Aimee Dilger | Times Leader
Gianna Chase, Margaret Roarty and Taylor Lamerand act out a scene in a play written by Wilkes University senior Simone Hanna.

The voices in Evie’s head are insistent.

 

They torment her with thoughts that no one cares and no one would miss her if she died.

 

One even suggests that she use something sharp to “get it over with.”

 

During a break in rehearsal for “Words Left Unsaid,” playwright and co-director Simone Hanna said the theme of the short play is deeply painful and personal for her, because she did lose a friend to suicide.

 

“I’m dedicating this to everyone who has lost somebody,” said Hanna, who is presenting the play as her senior theater capstone at Wilkes University.

 

All of the university’s senior theater majors direct a capstone project, co-director James Daly said, but most of them don’t write the script themselves.

 

Hanna did, giving pain-filled words to Margaret Roarty of Luzerne, who portrays Evie, as well as to Gianna Chase of Scranton and Taylor Lamerand of New York state, who represent the voices and their sometimes conflicting messages.

 

“I want to live,” Chase says.

 

“But then I don’t,” Lamerand says.

 

There’s another voice in the play, too, one that tries to be cheerful and comforting.

 

Michael, a student who admits he often used the excuse of needing to borrow a pencil as a reason to talk to Evie, begins to date her and assures her he won’t be disappointed in her, no matter what kind of baggage she might reveal to him.

 

“Can’t you trust the fact that I’m not going to judge you?” he implores.

 

Will Michael’s friendship be what Evie needs to want to stay alive?

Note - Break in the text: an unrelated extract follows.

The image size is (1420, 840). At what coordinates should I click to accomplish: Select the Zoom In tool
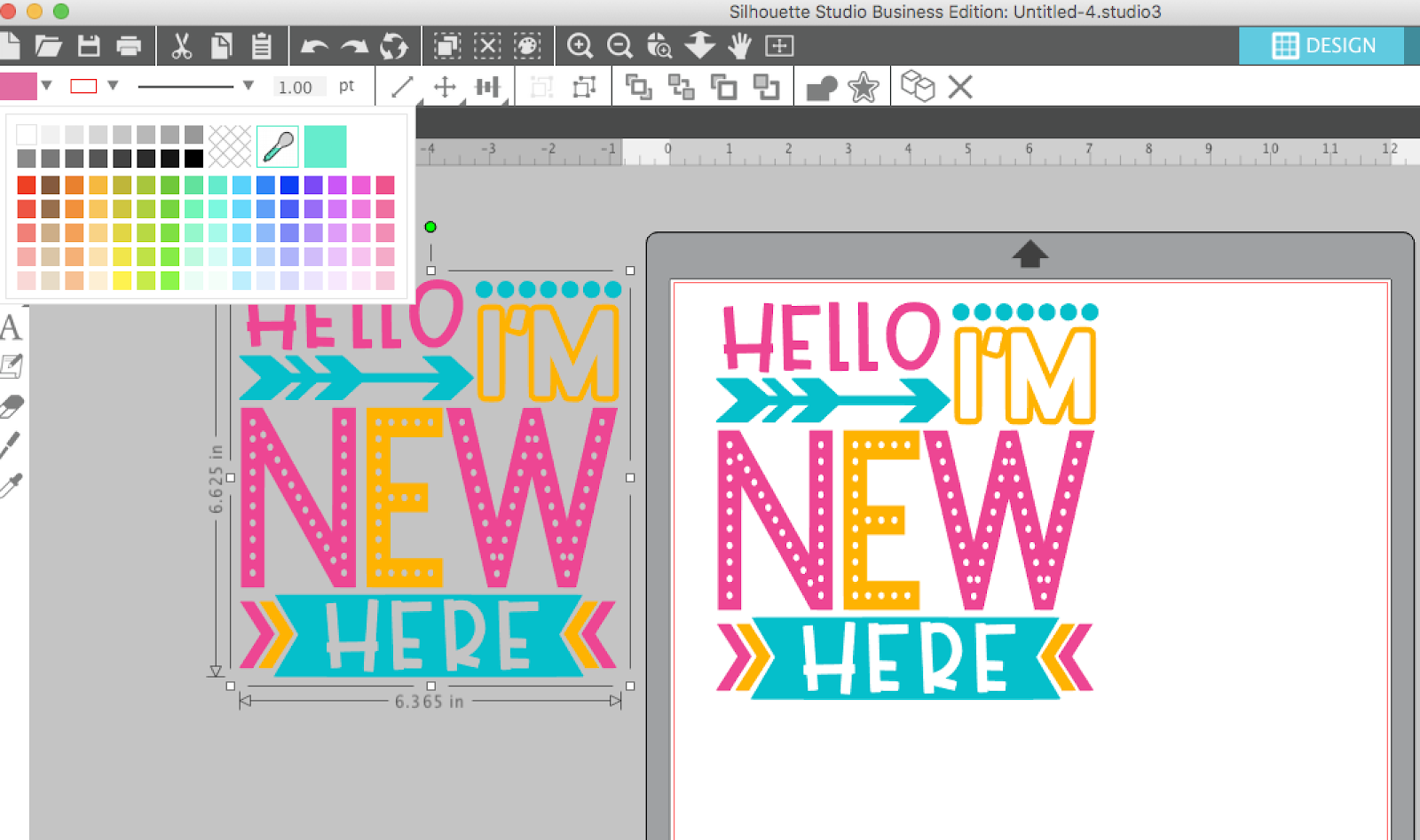tap(581, 46)
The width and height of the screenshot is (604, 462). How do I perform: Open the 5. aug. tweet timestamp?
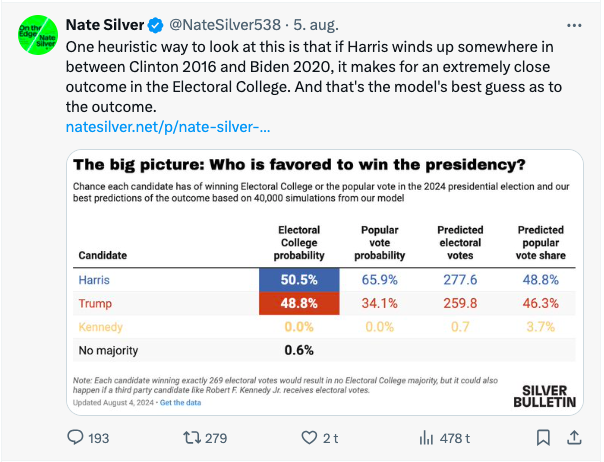[x=316, y=25]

Or will she succumb to the voices that tell her “the worst possible things”?

 

You can find out by watching the play at 4 p.m. and 8 p.m. today, Feb. 27, in the Black Box Theatre of the Dorothy Dickson Darte Center for the Performing Arts at Wilkes University. The event is free to the public, though seating is limited.

 

“I feel this is a topic people avoid,” said Hanna, who is from Waldorf, Maryland. “I felt compelled to write something relatable to audience members who may recognize suicidal signs in their peers, or to give a voice to someone who needs help and may not know where to look or who to ask.”